Year: 2020 Number: 547 Download PDF (338 KB)

A supplementary departmental disclosure statement for a Bill the government is proposing to amend seeks to bring together in one place a range of information to support and enhance the Parliamentary and public scrutiny of that Bill in amended form.

It highlights material changes to previous disclosures relating to:

  • the general policy intent of the Bill and other background policy material;
  • some of the key quality assurance products and processes used to develop and test the content of the Bill;
  • the presence of certain significant powers or features in the Bill that might be of particular Parliamentary or public interest and warrant an explanation.

The original disclosure statement for the Dairy Industry Restructuring Amendment Bill (No 3) 2019, dated 23 July 2019, can be found at this link: http://disclosure.legislation.govt.nz/bill/government/2019/166/

This supplementary disclosure statement was prepared by the Ministry for Primary Industries.

The Ministry for Primary Industries certifies that, to the best of its knowledge and understanding, the information provided is complete and accurate at the date of finalisation below.

16 July 2020

The Main Areas of Change to the Original Disclosures

This is a supplementary disclosure statement for the Dairy Industry Restructuring Amendment Bill (No.3) 2019.

A supplementary disclosure statement supplements the original disclosure statement for the Bill by reporting the additions and changes that would need to be made to the original disclosure statement to accurately reflect the Bill with the proposed government amendments incorporated. 

Where the Bill now also incorporates changes made by a select committee of the House, the supplementary disclosure statement will note these if relevant but will not explain them further.
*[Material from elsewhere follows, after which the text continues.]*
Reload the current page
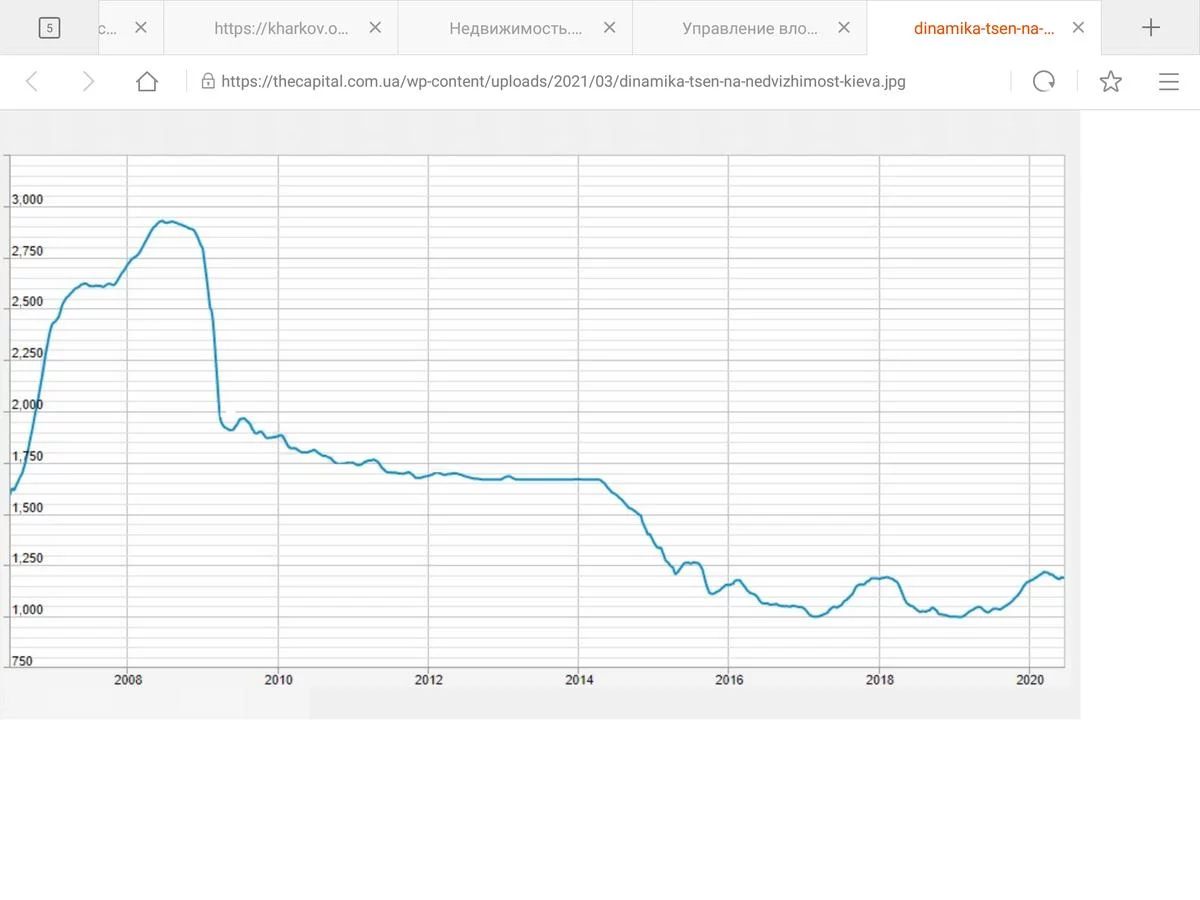[1044, 82]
The main areas of change to the original disclosure statement include:

  • providing for the removal of open entry to Fonterra on a different basis than that recommended by the Primary Production Select Committee in its report on this Bill;
  • clarifying the difference between the base milk price and the farm gate milk price;
  • improving the definition of the term asset beta in section 150C of the Dairy Industry Restructuring Act 2001;
  • changing commencement dates to allow a further year for the commencement of various provisions; and
  • making consequential and technical drafting changes.

 

 

Part One: General Policy Statement

The original policy statement for the Bill as introduced can be found at:

http://disclosure.legislation.govt.nz/bill/government/2019/166/

 

The Primary Production Select Committee reported the Bill back to Parliament with a significant policy change.  It recommended that the open entry requirements on Fonterra be repealed.  These requirements, introduced in 2001, were the cornerstone of the original Act, and were intended to incentivise Fonterra to price its input (farmers’ milk) efficiently.

 

The Bill as reported back removes this regulatory discipline on Fonterra.  The Select Committee’s rationale for removal was that open entry imposed costs on Fonterra by forcing the company to maintain excess processing capacity to accommodate unforeseen additional milk supply.

 

The Select Committee retained open entry in two instances:

  • Existing Fonterra shareholders continue to have the right to increase supply to Fonterra and Fonterra must accept all additional milk that existing shareholders wish to sell. 
  • The Select Committee also recommended a new provision to give automatic right of entry and supply to Fonterra for ‘first-time’ farmers, in order to encourage succession in dairying.

 

The SOP makes a change to the Bill as reported back.  It removes the ’first-time’ farmer provision, which the Select Committee acknowledged presented definitional challenges, and which risked unintended consequences.

 

Instead, the SOP requires that Fonterra, when exercising discretion as to whether to accept or reject an application to become a shareholder, must have regard to:

  • the effect of its decision on the ongoing viability of the farm, if the farm had a supply agreement with Fonterra in the previous season (so that, if the farm was sold in the previous season, Fonterra must consider the effect on the farm’s viability if it does not obtain a new supply contract with Fonterra); and
  • the importance of farmers having the opportunity to enter the dairy industry (so that Fonterra could give some weight to whether or not the application is from a new farmer).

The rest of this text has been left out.